Hiçbir sokak direnişi, yıllarca, içinde aktif olan tüm gruplarla beraber sürmüş değildir. 1 ay gibi bir sürede, tüm ülke bilincinde dönüşüm yaşanması ise tarihin de herhalde hiçbir yerinde yok. Türkiye gibi, ‘eylem’ deyince tir tir titreyenlerin ülkesinde, gezide, sokağın bir arada duruşu oldukça geniş bir tabana yayılmasına ve oldukça da uzun bir zaman sürmesine rağmen, bir biçimde, o örgütsüzlüğün içinde doğaçlama organizelere de dönüştü ve bir çok şey başardı bana göre. Elbette tartışılacak, eleştirilecek onlarca yanı var gezi pratiğinin. Sonrasından başına doğru gidersek bile, bu tartışmaların yıllar sürmemesi imkansız olacak. Yaşadığımız şey, o kadar büyüktü zira. Mesele, o öfke patlaması enerjisini boşalttıktan ve insanlar doğal olarak ‘eve’ döndükten sonra neler yaşadığımız ve neler yaşayacağımız. Bir çok farkındalığı yarattığı ve eskiden gündem bile olmayacak bir sürü şeyin ardı ardına lokal bir çok eyleme evrildiği ortada. Bu, belki de kısa vadeli en somut kazanım oldu. Fakat, geziden sonra okuduğum haberlerden en güzeli, forumlardan birinde ‘Fatsa Gerçeği’ nin okunuyor, bir başkasında ‘Gazi Katliamı’nın izleniyor olmasıydı.
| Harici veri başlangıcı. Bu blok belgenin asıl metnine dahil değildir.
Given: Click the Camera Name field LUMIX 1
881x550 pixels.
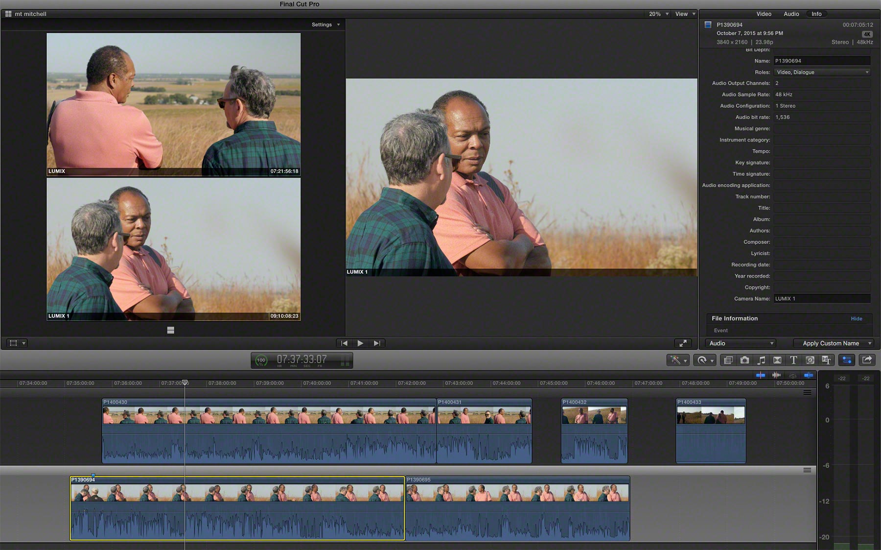Looking at the screenshot, I should [822, 299].
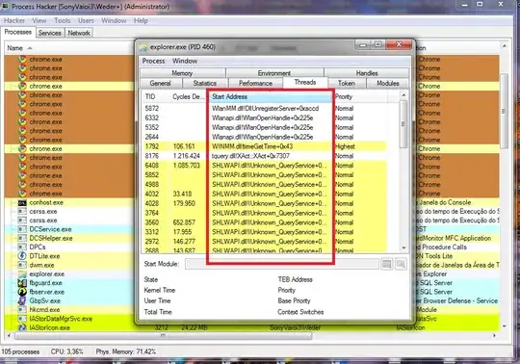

Bu tarihsizliğin devamında gezi’nin işlevi, devirmek olamazdı elbet, ancak, bu öfke patlamasını, geleceğin gezicilerine politik bir zemin olarak aktarabilmek, becerilebilirse, belki de gerçekleştireceği en büyük devrim olacak. Belkilerin içinde kesin olan, şimdi gündemlerde boğulurken farkedemeyeceğimiz biçimde, gezinin neleri yarattığını birkaç on yıl sonra çok daha somut gözlerle görebileceğimiz. Burada da açık olan tek şey var; sokağa dökülecek sonraki nesillerin, gezideki korkusuzlukla birlikte, tarihiyle bağ kurabilmiş olması, Ethem’lerin, Ferit’lerin, Emine’lerin katillerinden sorulacak hesapta, sadece iktidara duyulan bir öfkeye, sistemin ağzından yıllardır damlayan kanları işaret edebilmede yatıyor. Yoksa, yılgınlıkla birlikte, tüm acıyı unutmaya hazır çok fazla insan, henüz 4 ay önce yaşanan Batı’nın en büyük ayaklanmasının nostaljik güzellemelerini yapmaya hazırlanıyor: Bitti, gitti ve ne kadar güzeldi.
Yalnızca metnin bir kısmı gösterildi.